In the industrial era Buffett’s strategy made perfect sense.
In the post-Internet era however, business empires are steadily giving up ground to networks. This is something my friend and colleague Gerd Leonhard has written and spoken about extensively; positing the idea that in a world that is increasingly interconnected and digitally connectable, standing alone as a monopoly is fast-becoming impossible.
I would go even farther to say that it’s not only increasingly difficult to compete as an empire, it’s corporate suicide to try.
Observe almost any vertical and I suspect you’ll see what I mean. For example, Airbnb, now a mere eight years old, will put more people in more rooms this year than the Hilton Hotel chain. Car service Uber now has more drivers in New York than Yellow Cabs. YouTube’s ad revenue will soon rival that of CBS. And while retail behemoth Walmart has 60,000 suppliers, its’ supply chain is dwarfed by networked rival Etsy that has an astonishing 850,000 vendor partners. It’s becoming abundantly clear that networks, not empires, are the retail and service models of the future.
Because empires are based on ownership and control, they are inherently capital intensive and scale very slowly. They place the wellbeing of the empire above all other stakeholders, often resulting in revolt from shareholders, employees and even customers. Empires also tend to operate according to an arbitrary set of enforced standards and penalties that are exacted unilaterally on vendors and other partners suspected of being out of compliance. Because they tend to be more insular and secretive in their innovation efforts, empires adapt to changing consumer and market dynamics at a glacial rate. And lastly, because so much organizational energy goes into simply sustaining the empire itself, it depletes energy that could be spent delighting customers, thus beginning a downward spiral of value.
Networks on the other hand, are capital-light, structurally lean and scale rapidly. They operate on transparency and a sense of shared ownership with peer-to-peer trust and governance. Success of the network ultimately depends on a balanced scorecard of stakeholder interests, from shareholders to employees and network partners. They are more fluid, flexible and adaptable to change, in large part because they offer an intrinsically broader, collective market intelligence. And because networks are a gathering of “long-tail” offerings, they often provide more interesting, niche and higher margin items than empire businesses that need to appeal to mass tastes and preferences to support their higher cost structures. Most importantly, because networks demand less energy devoted to maintaining needless infrastructure, all members of the network can dedicate more of their energy to delighting customers, thus creating a virtuous cycle of value back to the network as a whole .

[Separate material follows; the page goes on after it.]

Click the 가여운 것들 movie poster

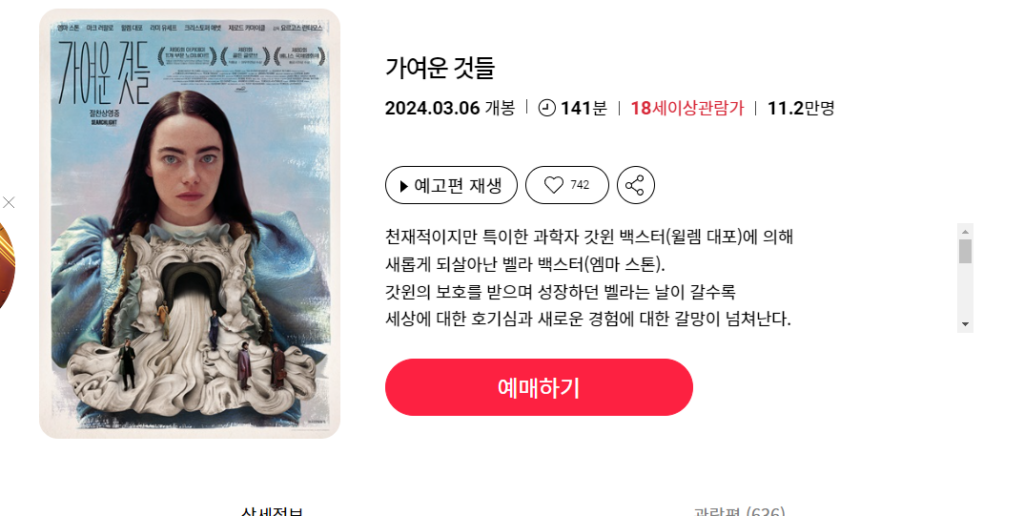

Could chains like Walmart and others evolve into networked businesses? Could they transition from autocratic owners of empires to become collaborative operators of platforms? It’s possible but I suspect it’s highly unlikely. The empire mentality runs deep in the DNA of old era companies.
What does seem certain, however, is that the great businesses of the new era will not be those that build the deepest moats around their brands but rather those that construct as many enduring bridges as possible.